Problem statement> Reproduce every line in the listing that contains the word "will".

Material provided>
=-=-=-=-=

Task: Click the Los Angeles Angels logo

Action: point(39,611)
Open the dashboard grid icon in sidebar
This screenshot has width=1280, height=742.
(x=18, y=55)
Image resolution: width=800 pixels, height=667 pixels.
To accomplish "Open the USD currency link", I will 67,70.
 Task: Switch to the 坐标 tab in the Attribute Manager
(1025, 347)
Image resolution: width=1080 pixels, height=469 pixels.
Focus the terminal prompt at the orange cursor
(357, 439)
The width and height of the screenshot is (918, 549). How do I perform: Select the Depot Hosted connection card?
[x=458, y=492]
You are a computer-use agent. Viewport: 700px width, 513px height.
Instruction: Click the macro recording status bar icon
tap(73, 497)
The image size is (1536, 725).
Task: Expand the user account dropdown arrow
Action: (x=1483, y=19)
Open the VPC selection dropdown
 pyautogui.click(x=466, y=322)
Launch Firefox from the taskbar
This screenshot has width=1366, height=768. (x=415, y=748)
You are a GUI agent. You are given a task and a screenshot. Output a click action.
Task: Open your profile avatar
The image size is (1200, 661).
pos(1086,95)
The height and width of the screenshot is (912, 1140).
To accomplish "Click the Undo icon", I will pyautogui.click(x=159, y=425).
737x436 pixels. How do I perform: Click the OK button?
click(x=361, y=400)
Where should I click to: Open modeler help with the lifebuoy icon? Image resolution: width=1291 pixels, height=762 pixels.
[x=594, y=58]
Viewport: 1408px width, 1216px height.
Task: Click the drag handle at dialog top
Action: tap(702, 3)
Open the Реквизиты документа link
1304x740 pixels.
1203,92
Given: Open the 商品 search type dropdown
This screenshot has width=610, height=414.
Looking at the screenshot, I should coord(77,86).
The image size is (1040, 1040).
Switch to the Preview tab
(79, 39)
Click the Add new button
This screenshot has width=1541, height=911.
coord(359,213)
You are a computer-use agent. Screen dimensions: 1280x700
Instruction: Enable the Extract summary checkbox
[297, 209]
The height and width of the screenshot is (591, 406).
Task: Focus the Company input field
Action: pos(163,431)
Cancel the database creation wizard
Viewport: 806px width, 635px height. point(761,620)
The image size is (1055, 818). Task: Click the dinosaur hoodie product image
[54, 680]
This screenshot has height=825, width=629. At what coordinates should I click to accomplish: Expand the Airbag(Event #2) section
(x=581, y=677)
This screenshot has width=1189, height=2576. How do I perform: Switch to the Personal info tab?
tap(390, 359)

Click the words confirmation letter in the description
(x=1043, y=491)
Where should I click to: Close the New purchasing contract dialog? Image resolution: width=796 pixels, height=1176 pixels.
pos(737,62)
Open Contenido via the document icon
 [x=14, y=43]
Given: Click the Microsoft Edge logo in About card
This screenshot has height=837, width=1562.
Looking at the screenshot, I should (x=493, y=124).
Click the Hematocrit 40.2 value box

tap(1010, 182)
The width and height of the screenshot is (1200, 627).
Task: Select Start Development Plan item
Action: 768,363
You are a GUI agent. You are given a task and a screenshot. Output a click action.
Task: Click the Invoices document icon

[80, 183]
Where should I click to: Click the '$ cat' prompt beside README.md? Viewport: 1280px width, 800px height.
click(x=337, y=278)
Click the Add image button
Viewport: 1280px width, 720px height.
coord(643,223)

=-=-=-=-=

Response>
To accomplish "Open the USD currency link", I will 67,70.
To accomplish "Click the Undo icon", I will pyautogui.click(x=159, y=425).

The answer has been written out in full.